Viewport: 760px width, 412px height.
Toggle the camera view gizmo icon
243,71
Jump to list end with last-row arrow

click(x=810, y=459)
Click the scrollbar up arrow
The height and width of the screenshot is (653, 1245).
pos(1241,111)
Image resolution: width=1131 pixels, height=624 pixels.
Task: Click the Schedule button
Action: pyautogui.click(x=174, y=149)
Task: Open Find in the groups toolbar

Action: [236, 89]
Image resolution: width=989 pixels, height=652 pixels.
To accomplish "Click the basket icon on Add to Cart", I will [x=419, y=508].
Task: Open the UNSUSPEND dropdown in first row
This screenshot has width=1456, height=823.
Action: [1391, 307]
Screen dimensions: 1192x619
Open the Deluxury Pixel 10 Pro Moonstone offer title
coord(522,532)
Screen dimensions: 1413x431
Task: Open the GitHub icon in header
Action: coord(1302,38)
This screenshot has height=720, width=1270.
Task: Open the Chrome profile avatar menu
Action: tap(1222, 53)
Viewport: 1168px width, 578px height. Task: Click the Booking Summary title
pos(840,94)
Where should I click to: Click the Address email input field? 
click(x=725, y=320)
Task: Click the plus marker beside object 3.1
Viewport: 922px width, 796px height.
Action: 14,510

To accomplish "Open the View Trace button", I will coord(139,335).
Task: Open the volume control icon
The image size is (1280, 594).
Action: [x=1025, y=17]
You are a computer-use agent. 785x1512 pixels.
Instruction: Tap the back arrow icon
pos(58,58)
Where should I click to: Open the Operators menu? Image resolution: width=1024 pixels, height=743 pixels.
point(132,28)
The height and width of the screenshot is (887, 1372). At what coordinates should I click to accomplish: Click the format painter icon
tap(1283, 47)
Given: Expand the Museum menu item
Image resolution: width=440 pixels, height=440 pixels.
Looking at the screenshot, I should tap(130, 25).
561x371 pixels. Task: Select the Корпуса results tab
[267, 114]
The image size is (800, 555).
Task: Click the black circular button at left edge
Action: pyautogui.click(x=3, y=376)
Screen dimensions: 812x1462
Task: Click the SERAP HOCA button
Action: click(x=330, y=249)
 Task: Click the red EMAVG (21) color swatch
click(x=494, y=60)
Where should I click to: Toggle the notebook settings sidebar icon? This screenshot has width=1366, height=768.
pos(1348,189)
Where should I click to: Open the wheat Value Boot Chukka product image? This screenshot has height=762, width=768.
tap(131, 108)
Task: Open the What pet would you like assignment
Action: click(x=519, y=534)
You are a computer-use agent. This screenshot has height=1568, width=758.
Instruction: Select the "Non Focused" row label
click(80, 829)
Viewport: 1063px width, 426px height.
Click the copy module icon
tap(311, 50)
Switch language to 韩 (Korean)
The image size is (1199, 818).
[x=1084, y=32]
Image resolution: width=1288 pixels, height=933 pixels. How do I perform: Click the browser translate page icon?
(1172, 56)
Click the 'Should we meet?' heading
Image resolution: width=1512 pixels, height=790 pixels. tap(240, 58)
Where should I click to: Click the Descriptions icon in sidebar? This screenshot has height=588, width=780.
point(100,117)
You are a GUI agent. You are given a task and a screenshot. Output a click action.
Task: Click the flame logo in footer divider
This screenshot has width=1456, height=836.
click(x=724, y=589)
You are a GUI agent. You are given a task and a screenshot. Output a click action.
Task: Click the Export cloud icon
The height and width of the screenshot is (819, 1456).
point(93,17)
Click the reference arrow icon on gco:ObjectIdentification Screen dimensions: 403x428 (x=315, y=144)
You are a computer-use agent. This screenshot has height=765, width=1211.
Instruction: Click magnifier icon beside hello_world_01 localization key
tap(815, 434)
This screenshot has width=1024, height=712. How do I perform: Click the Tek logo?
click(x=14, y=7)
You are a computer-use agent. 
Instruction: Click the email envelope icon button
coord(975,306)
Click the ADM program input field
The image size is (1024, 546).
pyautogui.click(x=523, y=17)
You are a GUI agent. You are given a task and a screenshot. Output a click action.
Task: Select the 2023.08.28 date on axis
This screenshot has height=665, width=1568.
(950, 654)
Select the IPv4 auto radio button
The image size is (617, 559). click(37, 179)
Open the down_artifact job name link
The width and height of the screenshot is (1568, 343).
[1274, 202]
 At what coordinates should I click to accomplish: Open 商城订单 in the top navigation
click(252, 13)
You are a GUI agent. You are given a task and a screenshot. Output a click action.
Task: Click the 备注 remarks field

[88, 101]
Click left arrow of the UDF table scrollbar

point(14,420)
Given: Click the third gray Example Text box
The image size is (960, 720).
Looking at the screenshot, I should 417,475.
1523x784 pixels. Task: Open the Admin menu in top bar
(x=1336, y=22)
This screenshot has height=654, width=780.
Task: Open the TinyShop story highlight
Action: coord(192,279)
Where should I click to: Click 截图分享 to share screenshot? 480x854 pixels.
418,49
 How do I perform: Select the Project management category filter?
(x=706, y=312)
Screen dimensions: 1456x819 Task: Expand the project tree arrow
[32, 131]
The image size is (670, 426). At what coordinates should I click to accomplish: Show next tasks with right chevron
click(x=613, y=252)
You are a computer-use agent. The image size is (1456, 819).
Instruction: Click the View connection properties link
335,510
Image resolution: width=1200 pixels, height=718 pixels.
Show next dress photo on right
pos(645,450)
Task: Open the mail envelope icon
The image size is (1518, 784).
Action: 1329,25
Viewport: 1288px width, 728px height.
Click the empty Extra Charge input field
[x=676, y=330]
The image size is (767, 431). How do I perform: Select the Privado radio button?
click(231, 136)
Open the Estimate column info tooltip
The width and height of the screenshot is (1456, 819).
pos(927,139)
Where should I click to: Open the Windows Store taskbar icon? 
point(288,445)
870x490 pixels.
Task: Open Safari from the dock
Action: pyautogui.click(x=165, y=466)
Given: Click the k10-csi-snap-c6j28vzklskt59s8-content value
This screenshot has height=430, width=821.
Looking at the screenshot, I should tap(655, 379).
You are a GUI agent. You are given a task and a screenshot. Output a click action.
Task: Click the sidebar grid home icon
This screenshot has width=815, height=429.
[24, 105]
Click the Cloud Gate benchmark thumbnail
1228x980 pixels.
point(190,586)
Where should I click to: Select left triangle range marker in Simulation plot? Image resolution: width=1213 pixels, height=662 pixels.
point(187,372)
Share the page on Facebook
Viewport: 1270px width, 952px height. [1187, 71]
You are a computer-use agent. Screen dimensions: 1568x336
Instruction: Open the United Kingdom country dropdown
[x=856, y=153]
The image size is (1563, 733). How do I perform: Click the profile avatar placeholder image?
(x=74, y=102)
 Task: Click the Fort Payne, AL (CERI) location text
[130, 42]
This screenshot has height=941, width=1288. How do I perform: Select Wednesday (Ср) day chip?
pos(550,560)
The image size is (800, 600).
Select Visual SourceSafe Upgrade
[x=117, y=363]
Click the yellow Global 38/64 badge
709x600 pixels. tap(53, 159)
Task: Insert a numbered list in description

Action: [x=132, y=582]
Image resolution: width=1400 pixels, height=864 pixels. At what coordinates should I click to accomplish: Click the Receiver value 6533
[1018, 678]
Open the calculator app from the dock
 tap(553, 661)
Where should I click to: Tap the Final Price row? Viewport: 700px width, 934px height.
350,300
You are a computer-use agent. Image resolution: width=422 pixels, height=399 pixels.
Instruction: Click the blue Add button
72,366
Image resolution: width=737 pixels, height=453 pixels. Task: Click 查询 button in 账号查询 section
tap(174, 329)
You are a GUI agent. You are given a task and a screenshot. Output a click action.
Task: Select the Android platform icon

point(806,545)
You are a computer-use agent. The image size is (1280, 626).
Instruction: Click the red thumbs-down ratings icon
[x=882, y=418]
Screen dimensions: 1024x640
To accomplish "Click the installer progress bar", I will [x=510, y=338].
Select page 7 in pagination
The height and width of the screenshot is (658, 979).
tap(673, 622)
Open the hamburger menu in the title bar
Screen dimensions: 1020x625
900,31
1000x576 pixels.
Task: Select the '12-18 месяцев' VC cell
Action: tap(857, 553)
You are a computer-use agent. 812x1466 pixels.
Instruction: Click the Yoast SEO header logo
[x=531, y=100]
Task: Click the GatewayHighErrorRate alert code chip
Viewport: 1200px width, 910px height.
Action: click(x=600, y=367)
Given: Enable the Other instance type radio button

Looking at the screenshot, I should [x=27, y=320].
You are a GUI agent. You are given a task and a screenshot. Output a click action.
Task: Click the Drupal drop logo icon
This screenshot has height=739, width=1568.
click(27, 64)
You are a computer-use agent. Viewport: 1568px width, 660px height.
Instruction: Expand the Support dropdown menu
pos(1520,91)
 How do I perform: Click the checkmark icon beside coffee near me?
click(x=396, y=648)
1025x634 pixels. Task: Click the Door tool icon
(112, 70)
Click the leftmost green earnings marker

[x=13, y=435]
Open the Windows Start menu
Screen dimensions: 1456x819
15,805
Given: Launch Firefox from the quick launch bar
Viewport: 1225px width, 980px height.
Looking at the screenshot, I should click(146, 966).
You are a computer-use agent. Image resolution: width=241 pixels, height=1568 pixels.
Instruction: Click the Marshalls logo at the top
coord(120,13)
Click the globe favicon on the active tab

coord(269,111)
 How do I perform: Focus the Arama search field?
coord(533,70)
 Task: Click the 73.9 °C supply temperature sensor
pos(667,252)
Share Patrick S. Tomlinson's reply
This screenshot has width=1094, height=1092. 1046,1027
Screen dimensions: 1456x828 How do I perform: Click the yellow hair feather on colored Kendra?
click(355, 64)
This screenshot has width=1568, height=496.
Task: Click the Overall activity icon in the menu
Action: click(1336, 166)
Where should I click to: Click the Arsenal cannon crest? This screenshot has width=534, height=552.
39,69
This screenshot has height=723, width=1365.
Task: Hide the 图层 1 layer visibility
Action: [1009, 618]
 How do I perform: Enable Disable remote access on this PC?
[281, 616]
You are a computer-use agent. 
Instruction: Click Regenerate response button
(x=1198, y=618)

::::::::

= WHAT YOU ARE ASKED TO DO =
Show each line of the data above that contains the string "Windows", keeping its case exactly as given.

= FULL ANSWER =
Where should I click to: Open the Windows Store taskbar icon? 
Open the Windows Start menu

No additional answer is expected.